President Obama has said, over and over, that “this can be a breakthrough year for America.” On the surface, Wednesday morning's report on economic growth – or rather, lack thereof – gave the impression that we’re still stuck deep in the doldrums.

President Barack Obama pauses while speaking in the briefing room of the White House in Washington, Thursday, April 17, 2014. (AP Photo/J. Scott Applewhite)

The government reports that the economy expanded at a paltry .1 percent during the first three months of the year. That is, in a word, horrible. The White House was quick to note that this year’s insanely cold winter slowed growth, and indicators in March, when temperatures warmed a bit, were stronger. Many independent economists had a similar view. Still, Republicans pounced. “I can assure you that if this is the Democrats’ idea of a recovery, the people in my state at least aren’t terribly impressed,” Senate Minority Leader Mitch McConnell (R-Ky.) said.

The truth is, nobody knows how much of this slowdown represents a blip that will reverse in coming months is -- and how much of it reflects fundamental weakness in the economy. The weather does a good job of explaining why businesses held back on investment during the beginning of the year, but it doesn’t explain stubborn weakness in housing or why companies aren’t exporting more. The economic recovery – now almost five years old – is replete with false starts and dashed optimism.
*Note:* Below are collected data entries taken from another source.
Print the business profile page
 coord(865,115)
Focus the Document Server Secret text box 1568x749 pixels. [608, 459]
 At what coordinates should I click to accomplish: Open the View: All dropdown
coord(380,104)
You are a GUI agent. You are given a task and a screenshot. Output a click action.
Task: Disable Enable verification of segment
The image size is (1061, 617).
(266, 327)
The spring and summer should be revealing – and are enormously important for the debate in Washington and the mid-term election campaign. Economic growth is an important factor in many models predicting the outcome of mid-term elections. If it continues to perform poorly, endangered Democrats could have even more reason to worry. And there could be compounding factors. It’s been a bit of a mystery about why Obama’s approval numbers – another factor in the mid-term races – have fared poorly after his administration was able to turn the Affordable Care Act enrollment period into something of a success. Perhaps slow growth – hey, bad weather makes people depressed, too – had something to do with it.
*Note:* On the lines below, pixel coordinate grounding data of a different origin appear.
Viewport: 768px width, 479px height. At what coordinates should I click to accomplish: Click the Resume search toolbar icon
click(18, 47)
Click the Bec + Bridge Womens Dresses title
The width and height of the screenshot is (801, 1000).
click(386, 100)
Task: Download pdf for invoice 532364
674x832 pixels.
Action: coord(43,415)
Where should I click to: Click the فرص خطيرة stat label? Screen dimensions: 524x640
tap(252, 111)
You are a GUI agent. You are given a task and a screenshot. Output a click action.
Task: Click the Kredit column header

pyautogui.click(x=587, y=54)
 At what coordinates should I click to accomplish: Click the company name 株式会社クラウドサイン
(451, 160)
If the economy fails to take off before November, it could pose a problem for Democrats’ economic messaging as well, and help the GOP. The top two items on the Democratic agenda right now are raising the minimum wage and pay equity for men and women. These are important issues for ensuring wages rise and the economy benefits workers fairly, but they are hardly fuel for short-term economic growth. If Republicans cry “jobs” – as they are doing – and Democrats respond with calls to raise the minimum wage, that could be a problem.
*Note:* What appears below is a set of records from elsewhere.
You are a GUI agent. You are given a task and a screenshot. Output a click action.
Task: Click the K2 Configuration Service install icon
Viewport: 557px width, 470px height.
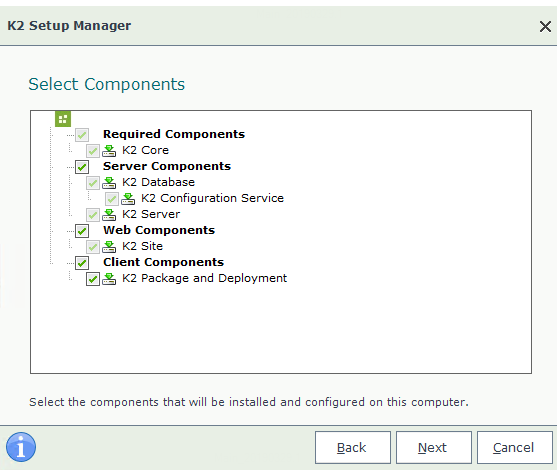pos(128,199)
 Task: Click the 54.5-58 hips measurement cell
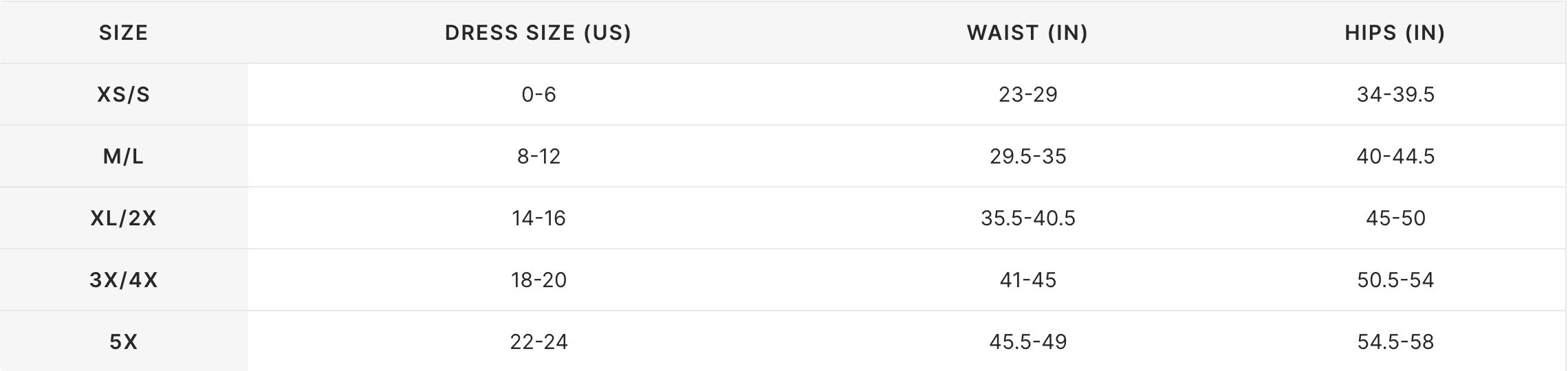click(x=1395, y=341)
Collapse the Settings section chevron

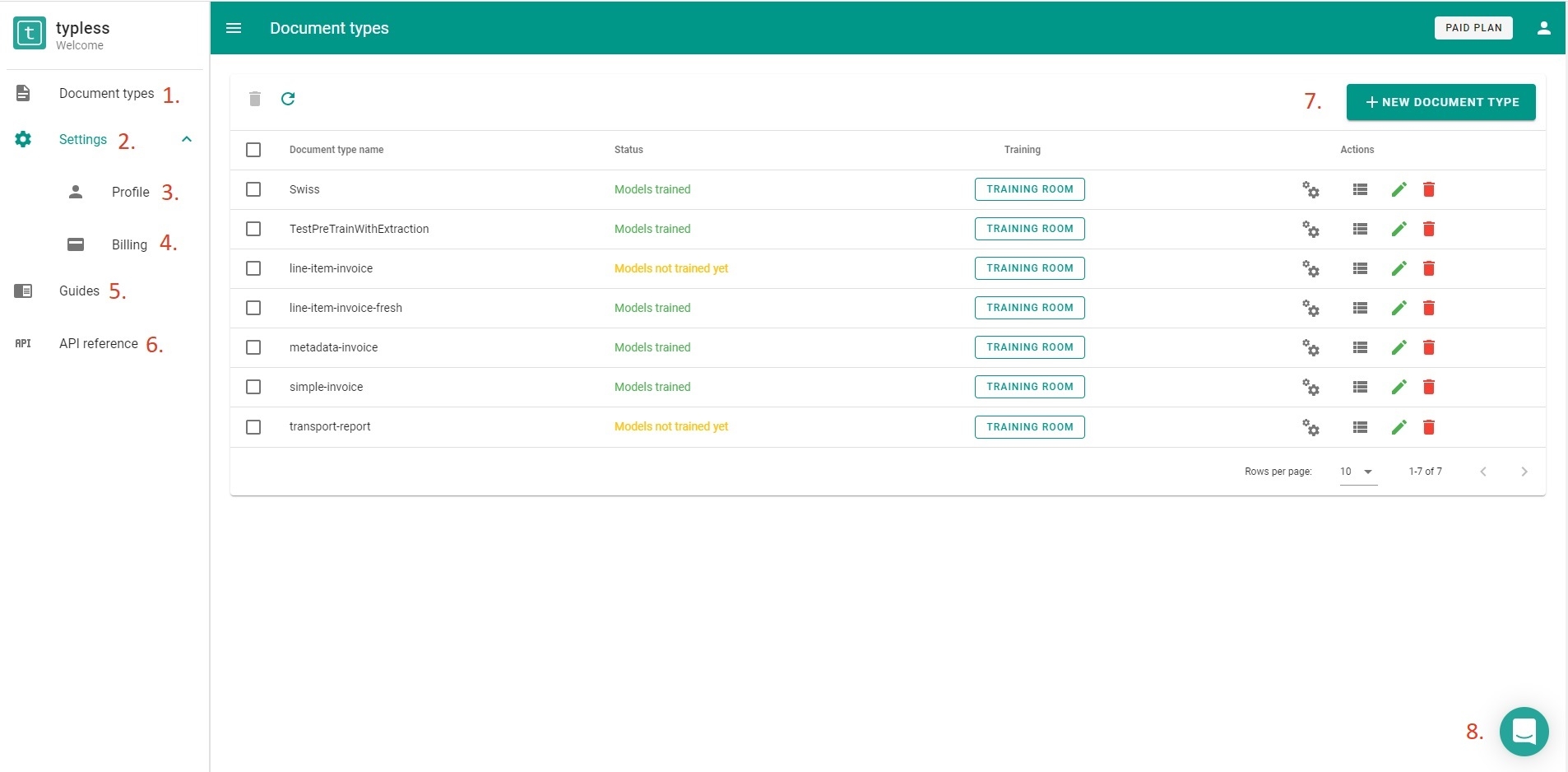point(187,139)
That’s not to say Republicans have short-term solutions to lift the rate of growth. Most of their ideas, like tax reform, seek to lift the long-term potential of the economy. And the GOP opposes short-term measures like government spending, which would most definitely help.

It’s premature to state that the economy will remain weak deep into the mid-term season. Most economists don’t think that will happen. There will be another jobs report this Friday, and that could indicate a different trend. But for now, Democrats should only draw cold comfort from the idea that the weather explained this year’s weak economic growth.